Just a month ago on Oct. 29, I noted in my column that the Turkish government had begun readdressing the Alevi initiative to improve the rights of Alevi citizens and shared suggestions that were raised on the matter. Last month, the government displayed an attitude revealing how seriously it is taking the matter. Policy makers held a number of closed-door meetings regarding how to carry out the Alevi initiative and which steps would be taken. They elaborated on the options that could be presented as the formula for a solution.
While studies on formulas were continuing, Prime Minister Ahmet Davutoğlu came together with Alevi citizens in public meetings to show that the government had the political will to maintain the Alevi initiative. The first of these meetings was held on Nov. 8 in Hacıbektaş, a popular pilgrimage site venerated by Alevis and followers of the Bektashi order in Turkey. On Nov. 23 Davutoğlu went to Tunceli, the city where the Dersim Massacre took place and constituted the historical background of the Alevi question. Here, Davutoğlu visited a cemevi - an Alevi house of worship - and met Alevi citizens to listen to their grievances.
All this traffic and information coming from the back stages of Ankara discloses that the government is setting a road map for the Alevi initiative, suggesting that concrete steps will be taken to clear up the problems of Alevi citizens while many of them have already been determined. For instance, Alevis are concerned that Alevism is being forgotten in Turkey and that it cannot be passed down from one generation to another. In order to resolve this anxiety, Alevism will be an elective course in educational curriculum in public schools. The Ministry of National Education will take the first step on the matter and will address the issue of teaching Alevism as an elective course at next week's educational council.
Alevis have complaints about compulsory religious courses that are taught in public schools to introduce different religions and beliefs. They argue that Sunni Islam is imposed on Alevi students during these compulsory courses. The government will take steps on this matter to expand and elaborate the Alevism section of textbooks. This section, which also aims to remove Sunni students' prejudices against Alevism, will be prepared by Alevi opinion leaders.
The name of the city of Tunceli is another topic of discussion for Alevi citizens. The name of the city of Dersim was changed to Tunceli in 1936 - two years before the Dersim Massacre, which killed 13,000 civilians, took place that. Alevis want the original name of the city restored. Sources say that the government will fulfill this request as well.
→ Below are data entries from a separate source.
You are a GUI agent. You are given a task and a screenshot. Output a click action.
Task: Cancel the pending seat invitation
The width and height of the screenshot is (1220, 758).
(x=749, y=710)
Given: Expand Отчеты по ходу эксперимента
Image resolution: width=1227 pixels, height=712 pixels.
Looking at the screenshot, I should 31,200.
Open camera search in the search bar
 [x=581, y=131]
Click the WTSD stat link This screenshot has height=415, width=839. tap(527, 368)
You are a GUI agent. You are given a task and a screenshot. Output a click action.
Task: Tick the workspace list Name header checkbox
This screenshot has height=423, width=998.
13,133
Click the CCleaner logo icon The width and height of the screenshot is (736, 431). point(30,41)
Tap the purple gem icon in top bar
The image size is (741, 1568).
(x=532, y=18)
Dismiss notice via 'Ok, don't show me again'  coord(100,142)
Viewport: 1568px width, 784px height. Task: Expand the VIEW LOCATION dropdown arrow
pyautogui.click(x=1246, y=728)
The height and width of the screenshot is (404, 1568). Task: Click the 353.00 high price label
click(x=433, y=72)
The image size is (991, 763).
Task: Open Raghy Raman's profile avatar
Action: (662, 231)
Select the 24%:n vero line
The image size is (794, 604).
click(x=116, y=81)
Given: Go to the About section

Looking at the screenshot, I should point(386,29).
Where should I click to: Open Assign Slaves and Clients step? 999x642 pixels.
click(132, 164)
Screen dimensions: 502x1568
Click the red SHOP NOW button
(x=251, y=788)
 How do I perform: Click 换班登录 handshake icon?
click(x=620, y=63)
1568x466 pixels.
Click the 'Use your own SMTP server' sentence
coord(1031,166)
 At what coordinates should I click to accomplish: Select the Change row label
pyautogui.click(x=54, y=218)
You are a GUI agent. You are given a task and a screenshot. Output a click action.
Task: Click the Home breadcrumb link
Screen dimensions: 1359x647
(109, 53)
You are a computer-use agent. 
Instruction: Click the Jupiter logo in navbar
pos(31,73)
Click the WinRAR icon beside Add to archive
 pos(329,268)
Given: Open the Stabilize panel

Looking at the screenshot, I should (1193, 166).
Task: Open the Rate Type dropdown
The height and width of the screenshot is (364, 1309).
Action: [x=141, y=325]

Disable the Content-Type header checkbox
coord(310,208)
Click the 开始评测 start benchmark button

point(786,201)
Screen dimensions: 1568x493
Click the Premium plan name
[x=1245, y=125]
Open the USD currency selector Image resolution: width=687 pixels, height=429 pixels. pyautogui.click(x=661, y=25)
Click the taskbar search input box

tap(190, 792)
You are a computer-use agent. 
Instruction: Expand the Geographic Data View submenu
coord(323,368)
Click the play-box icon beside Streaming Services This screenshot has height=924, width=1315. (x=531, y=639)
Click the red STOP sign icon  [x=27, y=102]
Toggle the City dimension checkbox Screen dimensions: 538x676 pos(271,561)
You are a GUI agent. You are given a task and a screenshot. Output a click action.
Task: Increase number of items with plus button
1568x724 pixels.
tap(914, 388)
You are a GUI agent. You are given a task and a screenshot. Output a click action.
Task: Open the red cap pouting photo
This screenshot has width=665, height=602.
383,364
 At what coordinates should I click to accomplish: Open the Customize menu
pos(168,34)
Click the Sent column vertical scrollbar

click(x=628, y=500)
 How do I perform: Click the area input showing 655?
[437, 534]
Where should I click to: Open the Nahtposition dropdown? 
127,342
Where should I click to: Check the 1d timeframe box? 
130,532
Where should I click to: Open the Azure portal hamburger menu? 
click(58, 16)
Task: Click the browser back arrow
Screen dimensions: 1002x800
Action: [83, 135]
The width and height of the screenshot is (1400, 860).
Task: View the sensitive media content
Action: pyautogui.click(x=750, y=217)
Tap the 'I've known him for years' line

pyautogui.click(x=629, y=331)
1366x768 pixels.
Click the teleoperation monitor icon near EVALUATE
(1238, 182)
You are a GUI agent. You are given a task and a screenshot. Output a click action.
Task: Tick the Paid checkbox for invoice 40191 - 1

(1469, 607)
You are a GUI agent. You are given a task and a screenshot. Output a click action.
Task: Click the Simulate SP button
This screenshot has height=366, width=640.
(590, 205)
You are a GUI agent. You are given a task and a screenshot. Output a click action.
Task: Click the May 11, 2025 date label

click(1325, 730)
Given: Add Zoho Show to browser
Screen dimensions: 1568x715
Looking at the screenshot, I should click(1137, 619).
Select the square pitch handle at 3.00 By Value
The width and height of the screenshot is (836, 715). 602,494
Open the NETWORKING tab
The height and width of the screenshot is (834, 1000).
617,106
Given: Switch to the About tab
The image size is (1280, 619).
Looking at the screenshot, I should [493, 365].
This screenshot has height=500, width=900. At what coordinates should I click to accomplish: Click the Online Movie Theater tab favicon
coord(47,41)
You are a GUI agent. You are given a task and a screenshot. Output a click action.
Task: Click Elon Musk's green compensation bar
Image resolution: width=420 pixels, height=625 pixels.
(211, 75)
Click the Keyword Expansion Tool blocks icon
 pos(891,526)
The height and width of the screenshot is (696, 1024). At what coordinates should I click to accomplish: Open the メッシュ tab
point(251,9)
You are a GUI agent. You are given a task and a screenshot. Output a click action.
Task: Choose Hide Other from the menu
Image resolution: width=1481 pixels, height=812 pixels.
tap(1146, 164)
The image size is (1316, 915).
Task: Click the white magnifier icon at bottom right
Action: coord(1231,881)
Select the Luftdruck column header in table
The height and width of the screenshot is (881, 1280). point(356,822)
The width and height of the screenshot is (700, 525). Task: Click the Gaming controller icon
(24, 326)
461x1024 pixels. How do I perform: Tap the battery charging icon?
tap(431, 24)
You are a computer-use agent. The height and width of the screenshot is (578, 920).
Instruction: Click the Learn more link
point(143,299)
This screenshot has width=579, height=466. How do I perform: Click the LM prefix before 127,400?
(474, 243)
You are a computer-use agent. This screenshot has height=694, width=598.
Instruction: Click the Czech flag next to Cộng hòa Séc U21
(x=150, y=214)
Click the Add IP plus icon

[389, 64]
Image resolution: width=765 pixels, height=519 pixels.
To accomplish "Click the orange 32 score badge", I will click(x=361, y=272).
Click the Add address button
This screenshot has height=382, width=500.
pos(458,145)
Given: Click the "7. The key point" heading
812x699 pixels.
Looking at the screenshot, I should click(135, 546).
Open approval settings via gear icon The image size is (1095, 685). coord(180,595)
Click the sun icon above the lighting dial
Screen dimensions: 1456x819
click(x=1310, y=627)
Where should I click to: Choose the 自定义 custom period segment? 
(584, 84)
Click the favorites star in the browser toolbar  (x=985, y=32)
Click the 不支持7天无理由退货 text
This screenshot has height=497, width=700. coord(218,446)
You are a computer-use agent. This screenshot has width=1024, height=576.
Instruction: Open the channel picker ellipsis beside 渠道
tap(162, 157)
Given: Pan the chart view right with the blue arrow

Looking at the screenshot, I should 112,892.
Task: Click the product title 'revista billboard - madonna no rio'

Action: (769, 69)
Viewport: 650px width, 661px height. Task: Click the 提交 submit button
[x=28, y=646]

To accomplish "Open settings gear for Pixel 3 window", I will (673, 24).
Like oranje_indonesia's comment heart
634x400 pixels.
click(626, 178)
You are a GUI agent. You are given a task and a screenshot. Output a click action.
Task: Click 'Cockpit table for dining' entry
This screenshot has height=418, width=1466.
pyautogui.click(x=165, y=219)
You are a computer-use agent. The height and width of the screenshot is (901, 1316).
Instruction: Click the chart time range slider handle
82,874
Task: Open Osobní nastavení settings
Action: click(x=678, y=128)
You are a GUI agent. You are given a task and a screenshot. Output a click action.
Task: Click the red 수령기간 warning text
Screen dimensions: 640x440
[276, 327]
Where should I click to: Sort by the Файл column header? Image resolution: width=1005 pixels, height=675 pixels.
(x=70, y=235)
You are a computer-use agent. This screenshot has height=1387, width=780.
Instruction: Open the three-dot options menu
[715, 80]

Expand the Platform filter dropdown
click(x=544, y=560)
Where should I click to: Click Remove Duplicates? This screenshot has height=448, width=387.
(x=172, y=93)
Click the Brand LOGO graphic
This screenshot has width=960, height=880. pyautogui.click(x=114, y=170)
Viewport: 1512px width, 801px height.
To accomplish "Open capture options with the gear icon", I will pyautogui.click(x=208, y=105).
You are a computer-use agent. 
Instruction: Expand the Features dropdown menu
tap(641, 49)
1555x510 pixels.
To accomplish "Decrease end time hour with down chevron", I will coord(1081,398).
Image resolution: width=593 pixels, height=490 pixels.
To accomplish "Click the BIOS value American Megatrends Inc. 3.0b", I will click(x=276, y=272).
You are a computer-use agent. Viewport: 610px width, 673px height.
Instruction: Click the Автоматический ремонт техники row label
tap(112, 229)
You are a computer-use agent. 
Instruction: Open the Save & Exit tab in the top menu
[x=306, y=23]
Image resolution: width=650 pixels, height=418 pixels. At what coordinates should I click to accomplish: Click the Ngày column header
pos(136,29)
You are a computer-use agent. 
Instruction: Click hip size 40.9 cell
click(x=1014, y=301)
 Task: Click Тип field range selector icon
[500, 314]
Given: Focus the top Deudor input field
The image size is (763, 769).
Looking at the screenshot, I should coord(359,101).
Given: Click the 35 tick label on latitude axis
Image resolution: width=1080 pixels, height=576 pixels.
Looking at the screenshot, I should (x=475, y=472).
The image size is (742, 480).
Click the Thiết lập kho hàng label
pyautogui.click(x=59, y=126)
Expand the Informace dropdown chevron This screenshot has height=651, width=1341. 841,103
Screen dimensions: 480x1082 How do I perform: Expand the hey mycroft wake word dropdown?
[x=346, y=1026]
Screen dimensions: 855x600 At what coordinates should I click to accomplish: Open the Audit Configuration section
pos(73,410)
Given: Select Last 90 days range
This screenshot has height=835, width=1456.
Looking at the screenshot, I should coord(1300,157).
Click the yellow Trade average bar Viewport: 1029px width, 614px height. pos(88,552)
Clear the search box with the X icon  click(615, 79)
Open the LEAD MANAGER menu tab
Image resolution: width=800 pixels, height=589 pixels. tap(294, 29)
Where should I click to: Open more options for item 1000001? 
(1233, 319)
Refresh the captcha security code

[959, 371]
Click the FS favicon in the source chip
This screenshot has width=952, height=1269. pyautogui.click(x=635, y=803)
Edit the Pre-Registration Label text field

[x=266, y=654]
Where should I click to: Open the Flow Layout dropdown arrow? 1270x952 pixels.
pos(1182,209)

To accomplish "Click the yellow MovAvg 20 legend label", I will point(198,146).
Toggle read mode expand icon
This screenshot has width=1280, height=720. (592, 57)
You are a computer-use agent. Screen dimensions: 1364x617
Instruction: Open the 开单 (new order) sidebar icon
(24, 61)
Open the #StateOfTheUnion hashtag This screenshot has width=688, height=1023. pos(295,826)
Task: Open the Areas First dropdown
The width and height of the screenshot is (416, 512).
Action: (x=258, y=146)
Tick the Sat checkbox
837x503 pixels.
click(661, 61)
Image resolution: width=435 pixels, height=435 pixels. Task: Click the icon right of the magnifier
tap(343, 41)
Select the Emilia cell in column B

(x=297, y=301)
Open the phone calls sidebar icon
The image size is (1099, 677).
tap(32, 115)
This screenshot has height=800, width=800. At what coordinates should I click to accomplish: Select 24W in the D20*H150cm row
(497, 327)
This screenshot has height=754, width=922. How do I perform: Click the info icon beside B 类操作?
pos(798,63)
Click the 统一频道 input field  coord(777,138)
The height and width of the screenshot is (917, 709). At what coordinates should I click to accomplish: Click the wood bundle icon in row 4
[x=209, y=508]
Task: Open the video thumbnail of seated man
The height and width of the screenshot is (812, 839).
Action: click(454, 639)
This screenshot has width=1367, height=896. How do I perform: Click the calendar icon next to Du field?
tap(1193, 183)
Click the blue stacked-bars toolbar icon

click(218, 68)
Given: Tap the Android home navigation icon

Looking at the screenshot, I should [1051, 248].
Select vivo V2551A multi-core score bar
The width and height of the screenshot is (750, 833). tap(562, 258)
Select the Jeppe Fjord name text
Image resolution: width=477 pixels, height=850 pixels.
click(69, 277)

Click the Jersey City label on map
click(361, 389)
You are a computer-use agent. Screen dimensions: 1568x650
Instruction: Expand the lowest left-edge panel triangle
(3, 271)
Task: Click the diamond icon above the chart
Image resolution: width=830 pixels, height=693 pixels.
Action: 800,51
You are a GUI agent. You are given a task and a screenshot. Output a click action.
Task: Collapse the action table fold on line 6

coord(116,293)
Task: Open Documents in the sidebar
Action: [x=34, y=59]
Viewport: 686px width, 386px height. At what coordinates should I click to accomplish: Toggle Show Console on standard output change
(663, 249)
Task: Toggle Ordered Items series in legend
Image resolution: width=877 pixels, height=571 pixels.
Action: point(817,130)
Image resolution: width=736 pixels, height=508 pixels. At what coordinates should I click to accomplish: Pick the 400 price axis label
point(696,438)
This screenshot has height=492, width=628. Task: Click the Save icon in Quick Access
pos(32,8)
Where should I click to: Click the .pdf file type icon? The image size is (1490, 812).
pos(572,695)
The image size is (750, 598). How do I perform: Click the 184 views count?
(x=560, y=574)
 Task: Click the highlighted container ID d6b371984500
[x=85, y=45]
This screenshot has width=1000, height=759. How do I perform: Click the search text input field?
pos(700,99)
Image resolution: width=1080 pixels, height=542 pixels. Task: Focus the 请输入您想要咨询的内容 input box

Another problem seen by Alevis is that they are treated as inferior in the state bureaucracy and in appointments for senior positions. The government is said to be planning to crack down on this matter as well to resolve systematic blockages.
The status of cemevis is the crux of the matter regarding Alevi rights. The government is studying five different options to end the discussions about the status of cemevis and cover their expenses. These options, along with technical details, suggest that the requirements of cemevis should be met by municipalities or foundations, that the law that closed tekkes and zawiyahs - dervish lodges - should be abolished and that another religious institution for Alevism should be formed independent of the Directorate of Religious Affairs. The government will put one of these options into practice after consulting with Alevi opinion leaders and receiving their approval.
Before these concrete steps are taken, Davutoğlu will discuss the government's suggestions and options for a solution to the status of cemevis with Alevi opinion leaders. Within this framework, two meetings will be held in the upcoming days. Following these meetings, the government will begin taking concrete steps. According to sources, the government is resolved to offer a comprehensive solution to the Alevi question in 2015.